Seitentext |
§ §

# Die Kraft-Rollen oder Multi und Schlepprollen ( Shakespeare 2150 - 2155)



## Hecht100+ (8. Mai 2020)

Die Kraft –Rollen, so wurden diese Rollen im Shakespeare-Katalog damals umworben.







Heute stelle ich euch einmal eine etwas andere Rollenserie vor, die Shakespeare Multirollen Modelle 2150 bis 2155. Diese Rollen wurden für das schwere Angeln auf die großen Fische im Meer angepriesen. Die Modelle 2154 bis 2155 waren mit einer automatischen Schnurführung ausgestattet.






Hier meine beiden 2153, die größten in dieser Serie. Es sind nur Kleinigkeiten, die die beiden Rollen voneinander unterscheidet. So sind bei Nr.1 die Seitendeckel in glattem Kunststoff, es fehlen die Einhängeösen, bei Nr. 2 sind die Seitendeckel in Lederoptik geprägt und sie ist mit Einhängeösen ausgestattet.


	

		
			
		

		
	
 links Nr. 2, rechts Nr. 1



	

		
			
		

		
	
 rechts Nr. 1, links Nr. 2


Auf der anderen Seite ist die Getriebeausbuchtung im Seitendeckel bei den Modellen verschieden, ebenso die Form des Griffknaufes. Auch sitzt der Freilaufhebel bei den beiden Modellen etwas versetzt.



	

		
			
		

		
	
  Nr. 2



	

		
			
		

		
	
 Nr. 1

Diese Rollen waren von 1967 bis 1977 in Rot erhältlich.

§ §

Vorliegende Einträge |
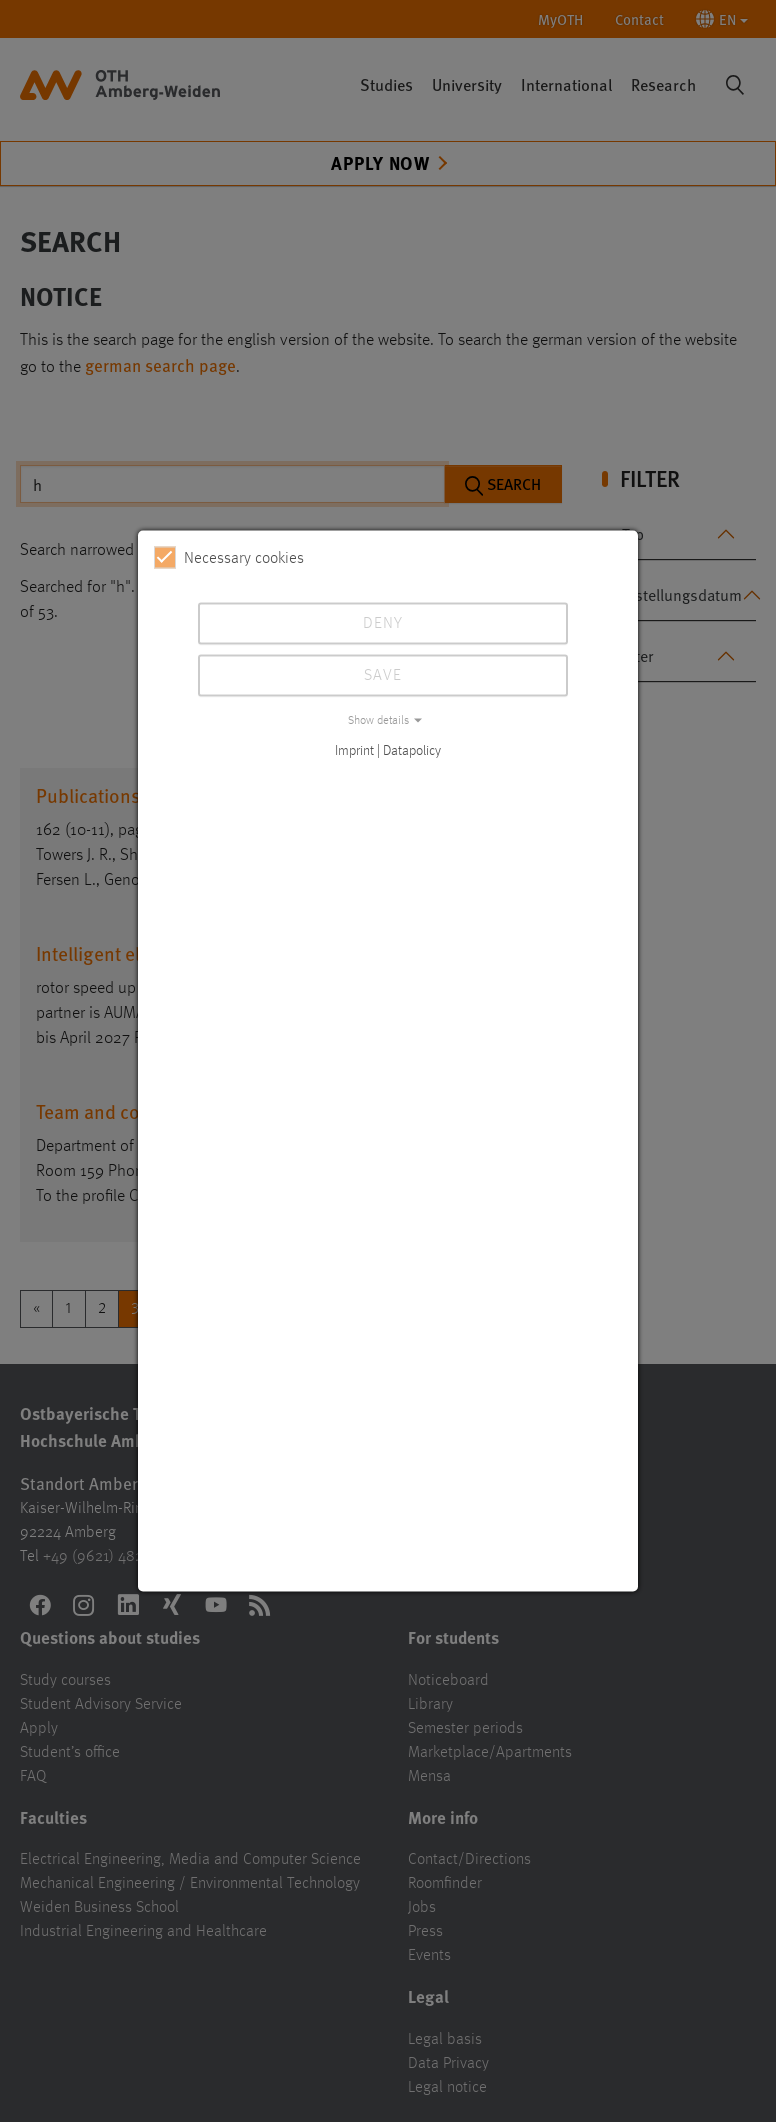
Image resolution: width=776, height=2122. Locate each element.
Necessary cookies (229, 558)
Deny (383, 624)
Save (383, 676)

§ §

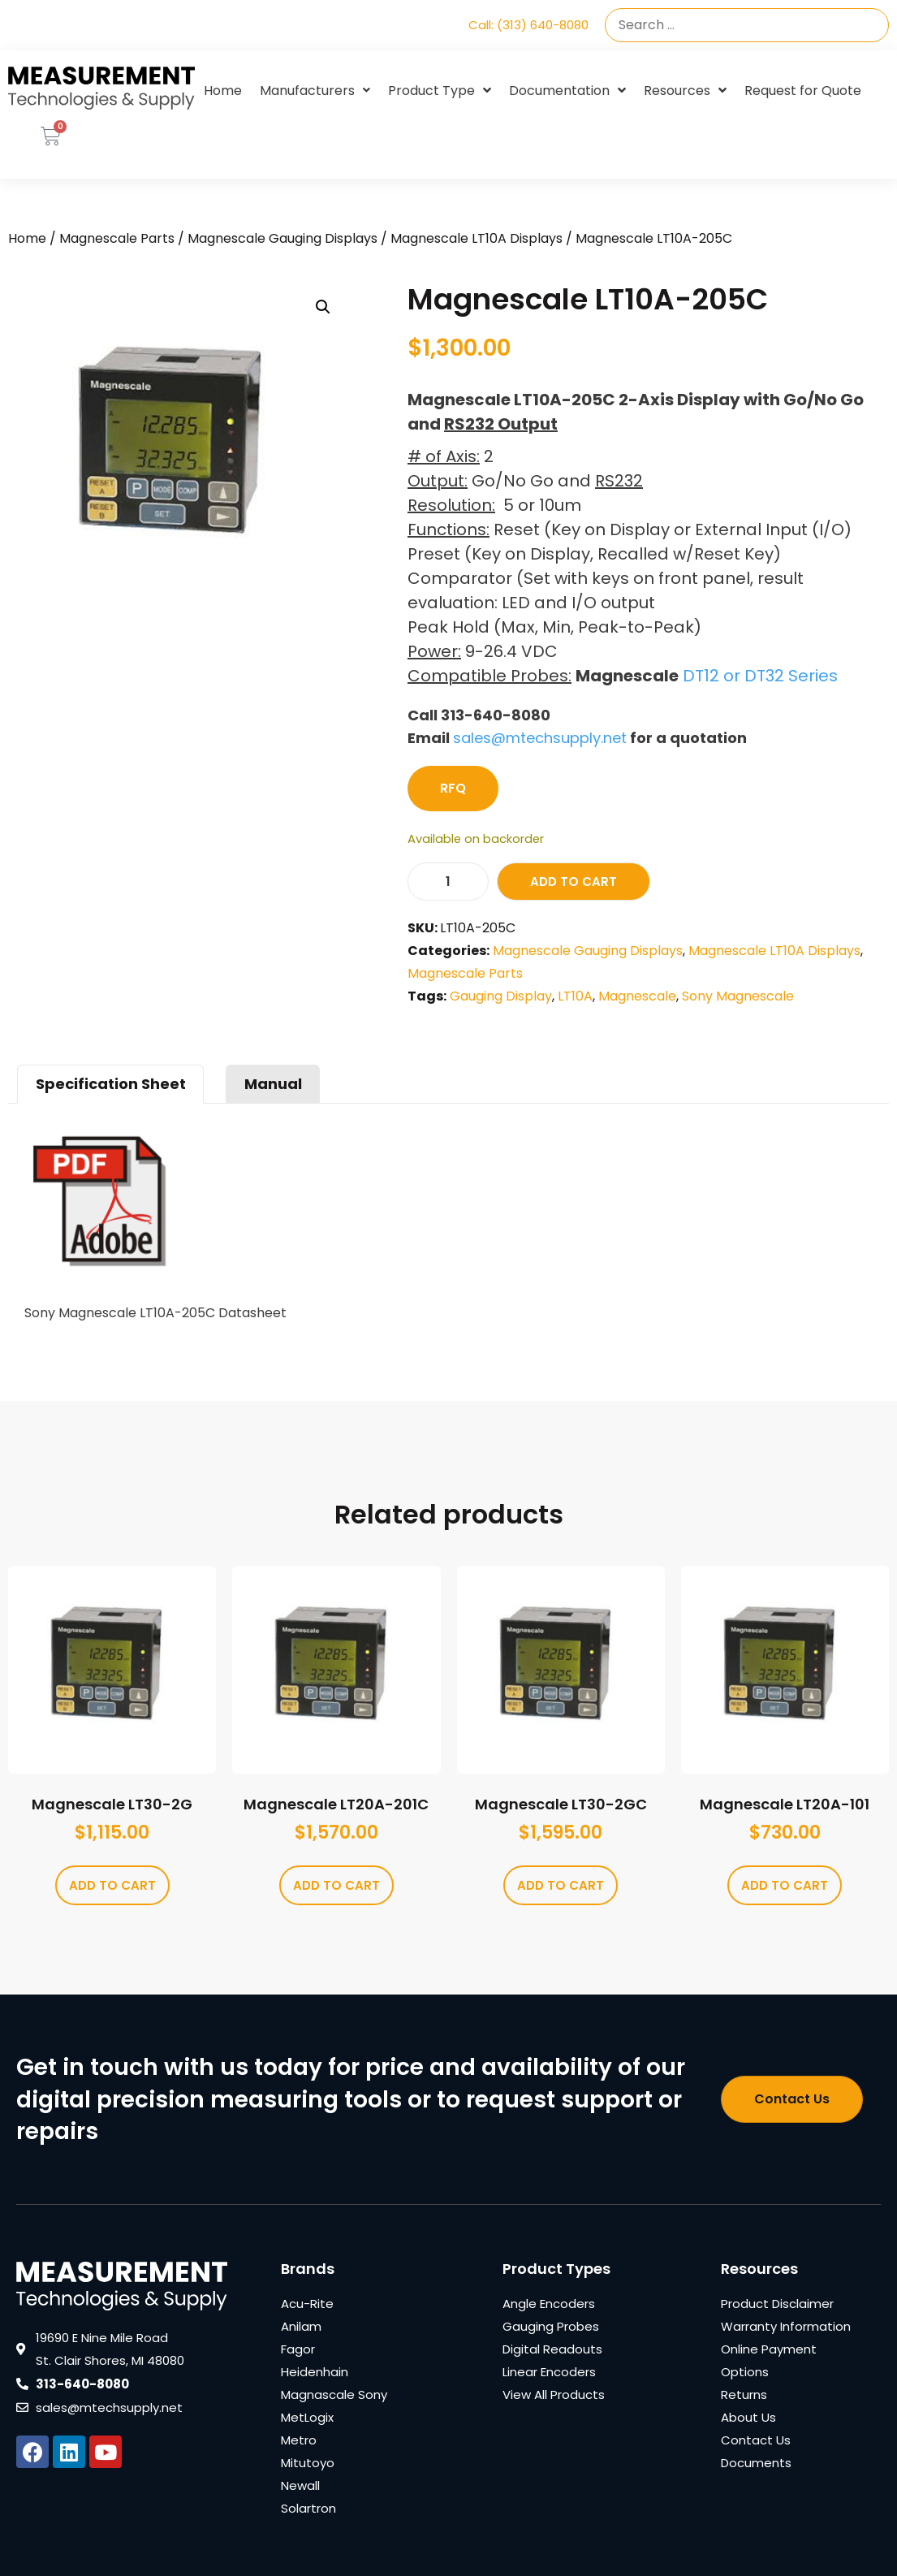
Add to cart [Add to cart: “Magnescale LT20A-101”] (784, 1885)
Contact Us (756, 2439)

§ §

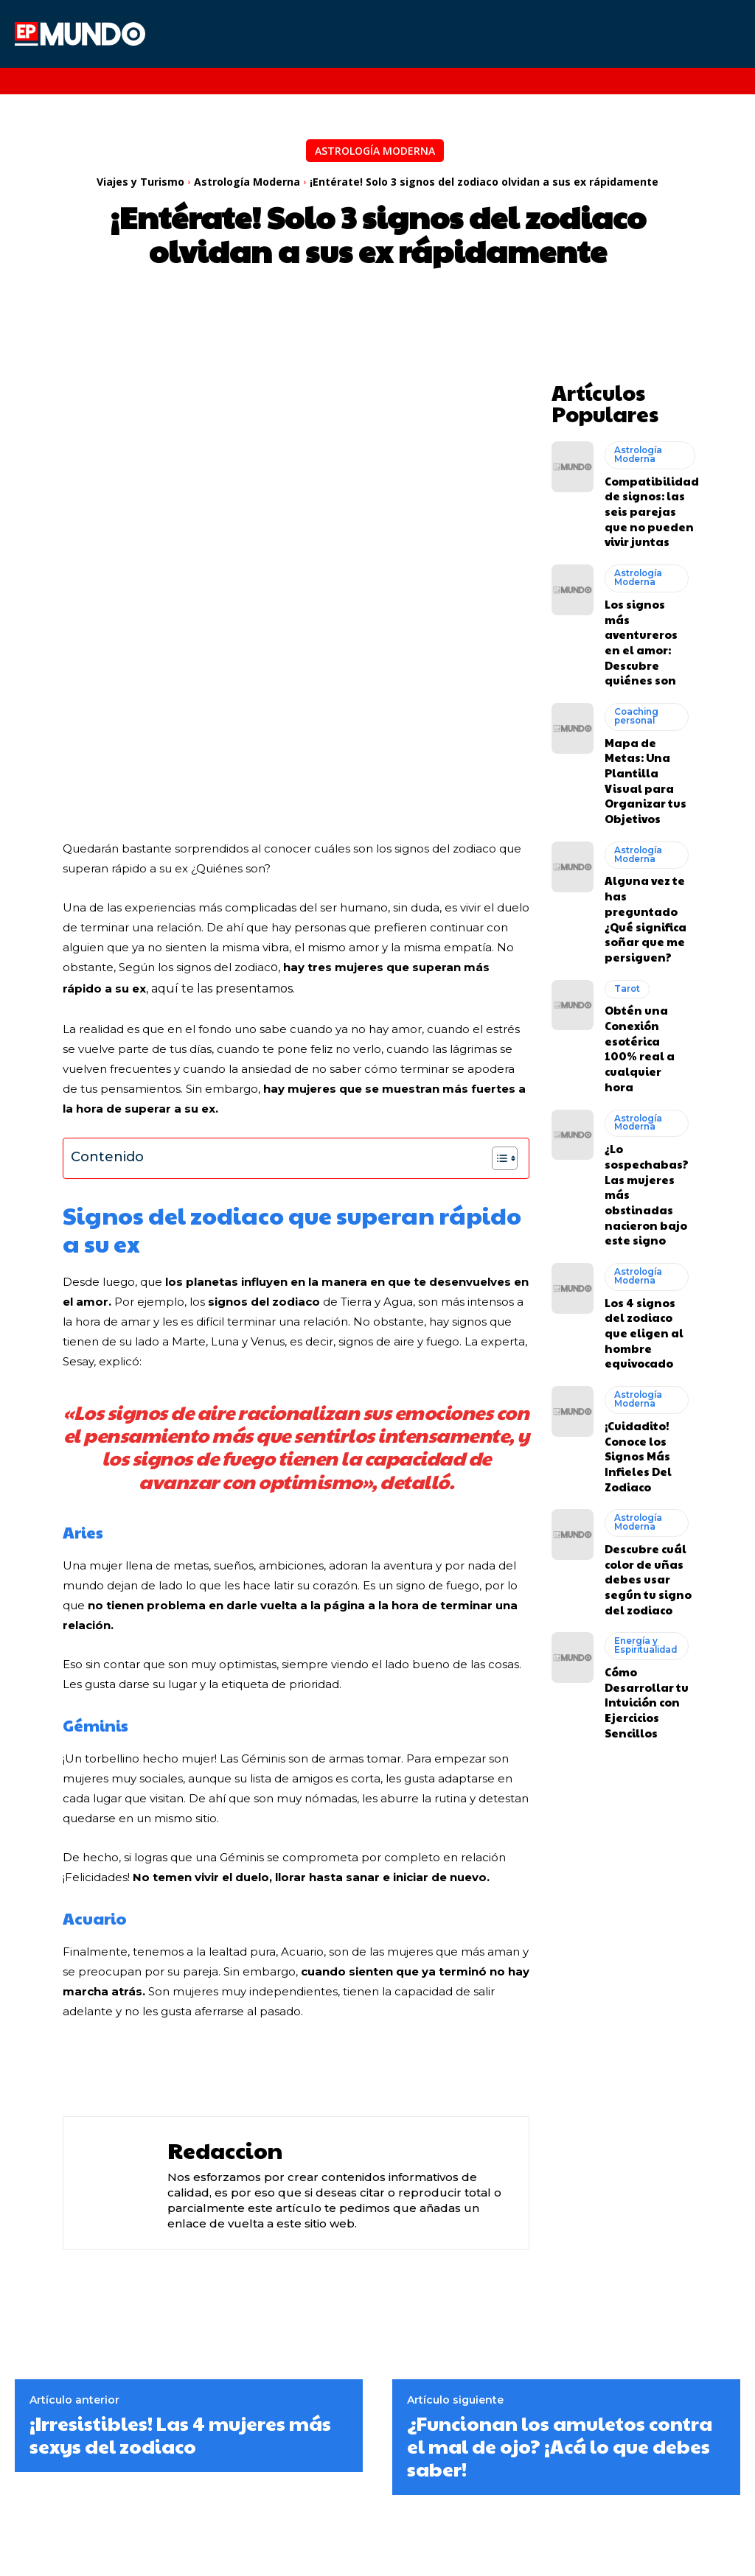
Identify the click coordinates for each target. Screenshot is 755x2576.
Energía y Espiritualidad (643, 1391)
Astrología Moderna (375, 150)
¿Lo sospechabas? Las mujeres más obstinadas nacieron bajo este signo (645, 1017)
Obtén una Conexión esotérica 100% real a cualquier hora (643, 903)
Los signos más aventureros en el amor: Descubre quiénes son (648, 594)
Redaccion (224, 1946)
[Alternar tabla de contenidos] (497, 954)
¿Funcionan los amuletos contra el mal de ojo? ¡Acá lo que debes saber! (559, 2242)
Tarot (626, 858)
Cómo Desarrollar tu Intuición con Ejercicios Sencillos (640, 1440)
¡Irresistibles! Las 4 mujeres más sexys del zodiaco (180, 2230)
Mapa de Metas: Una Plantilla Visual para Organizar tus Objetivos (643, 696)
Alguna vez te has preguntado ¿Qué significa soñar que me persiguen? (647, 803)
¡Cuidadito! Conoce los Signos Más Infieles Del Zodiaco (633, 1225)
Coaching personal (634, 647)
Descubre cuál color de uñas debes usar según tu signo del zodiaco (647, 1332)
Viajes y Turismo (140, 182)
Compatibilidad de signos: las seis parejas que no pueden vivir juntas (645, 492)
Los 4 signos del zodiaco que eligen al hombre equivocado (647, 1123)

§ §

Was zu tun ist |
(A) Prüfe, ob die folgenden Aussagen mit dem Text über die Shakespeare-Rollen übereinstimmen, und antworte jeweils mit Ja oder Nein samt den entscheidenden Worten des Textes als wörtlichem Zitat: (i) Die Modelle 2154 und 2155 hatten eine automatische Schnurführung. (ii) Bei Nr. 1 sind die Seitendeckel in Lederoptik geprägt. (iii) Die Rollen gab es von 1967 bis 1977 in Blau.
(B) Setze den Text über die Shakespeare-Rollen nach seinem letzten Satz fort.
Die Einträge werden hier nicht gebraucht.

Antworten je Aufgabe |
(A)
(i) Ja: „Die Modelle 2154 bis 2155 waren mit einer automatischen Schnurführung ausgestattet.“
(ii) Nein: „So sind bei Nr.1 die Seitendeckel in glattem Kunststoff“
(iii) Nein: „Diese Rollen waren von 1967 bis 1977 in Rot erhältlich.“

(B)
Ihr Schnurfassungsvermögen beträgt 300 mtr. 0,70mm Schnur oder 1200 mtr. 0,35mm Schnur. Laut Katalog war das nächste Modell dann in Grün gehalten, kommt leider auf den Bilder unten nicht so rüber.
Unten habe ich noch zwei Bilder aus einem neueren Shakespeare-Katalog angehangen, die mir in freundlicher Weise  wie das obere Katalog-Bild von @Jason zur Verfügung gestellt wurden. (Danke). Hier ist die Farbe der Rollen dann auf grün gewechselt, welche dann ab 1978 im Programm war. Neu kamen dann auch noch die 2156 und 2157 hinzu.


----------



## Jason (8. Mai 2020)

Schöne Vorstellung @Hecht100+  

Gruß Jason


----------



## eiszeit (8. Mai 2020)

Kann mich nur anschließen


----------



## dawurzelsepp (11. Mai 2020)

Danke für die Vorstellung


----------



## Hecht100+ (4. Juni 2021)

Über ein Jahr nach dem ersten Artikel hat sich doch ein erweitertes Katalogwissen aufgetan:

Im der Angelfibel von 1978 hat sich mit den Rollen doch noch mehreres geändert:

1. Die Bremsen. Sie bestehen jetzt aus einem Hitzebeständigen Material, im 1975er Katalog waren es noch Metallscheiben und Lederscheiben.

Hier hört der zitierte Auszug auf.